For years, your boss could claim you were a “manager” and get away with paying you meager wages, as well as forcing you to work ungodly hours. Retail “managers” in particular were getting the raw deal. Some retail managers were working 60+ hours a week and only making a salary of $30,000 or less because as a “manager” the employer didn’t have to pay overtime. The rule for over a decade was if a “manager” made at least $23,660 per year as a salary, the employer could benefit from not having to pay time and a half for each hour worked over 40 in any given week. This new rule boasts the minimum requirement to $47,456 or more.

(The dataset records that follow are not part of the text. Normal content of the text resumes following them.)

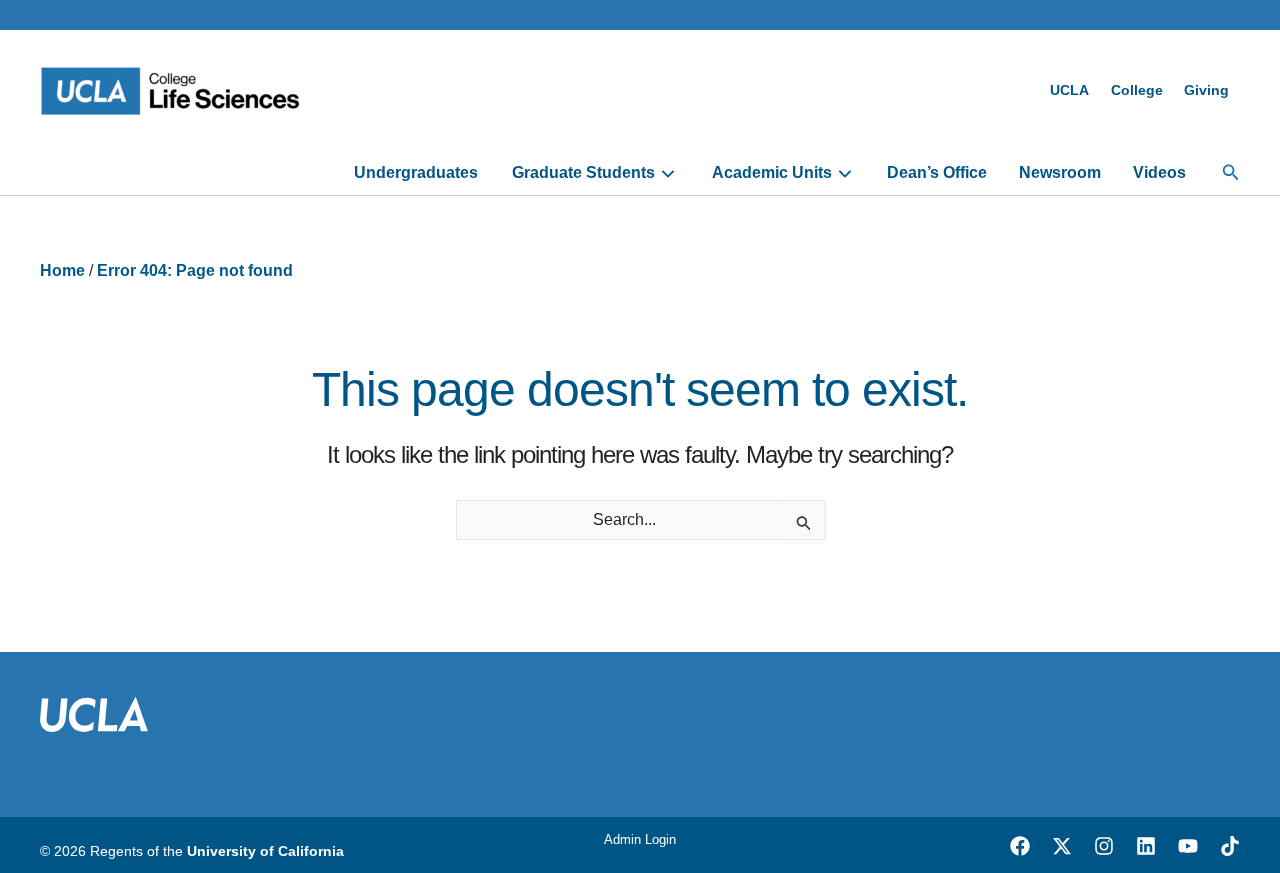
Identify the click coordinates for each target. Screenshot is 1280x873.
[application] (665, 173)
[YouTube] (1188, 846)
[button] (1231, 173)
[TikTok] (1230, 846)
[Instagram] (1104, 846)
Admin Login (640, 839)
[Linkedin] (1146, 846)
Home (62, 270)
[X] (1062, 846)
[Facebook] (1020, 846)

What this new rule means is that if you make a lower middle class or in some places average or below salary of $47,456 or below, you will be entitled to receive time and a half pay for each hour you work over 40 in a given week.
There are few ways an employer may try to weasel out of abiding by this new rule. One way would be cutting or limiting your hours to the regular 40 hours per week maximum or less. An employer may use this new rule as a reason to cut employees to part time as to not have to provide health care or other benefits as well. Another way an employer might try to skate away from this new rule, depending on how much your salary is, would be to bump your salary up to the $47,476+ amount to avoid paying time and a half. If an employer did that, they could still classify you as a “manager” and you would still be subject to working 40+ hours a week as required; with no overtime pay. However, depending on your job duties, that may not apply either.
The other major changes in the rule include the following: for those who receive a bonus or commission, the employer can use up to 10% of those bonuses and commissions to satisfy the minimum salary of $47,476. An example would be if your annual salary is $40,000, but you receive two bonuses per year of $5000 each, your salary + bonus would equal $50,000, which is over the salary threshold, making you not eligible to receive overtime pay. Also included in the major changes of the rule, requires future automatic updates to the salary threshold to occur every three years beginning in 2020.
Because of the drastic change, it is recommended for employees who are classified as salaried, making under $47,456 to keep meticulous records of their time worked. For some who haven’t had to punch a time card, this could be a drastic change. However, in the end those records could mean the difference between winning and losing a pay dispute with the labor board over unpaid overtime wages.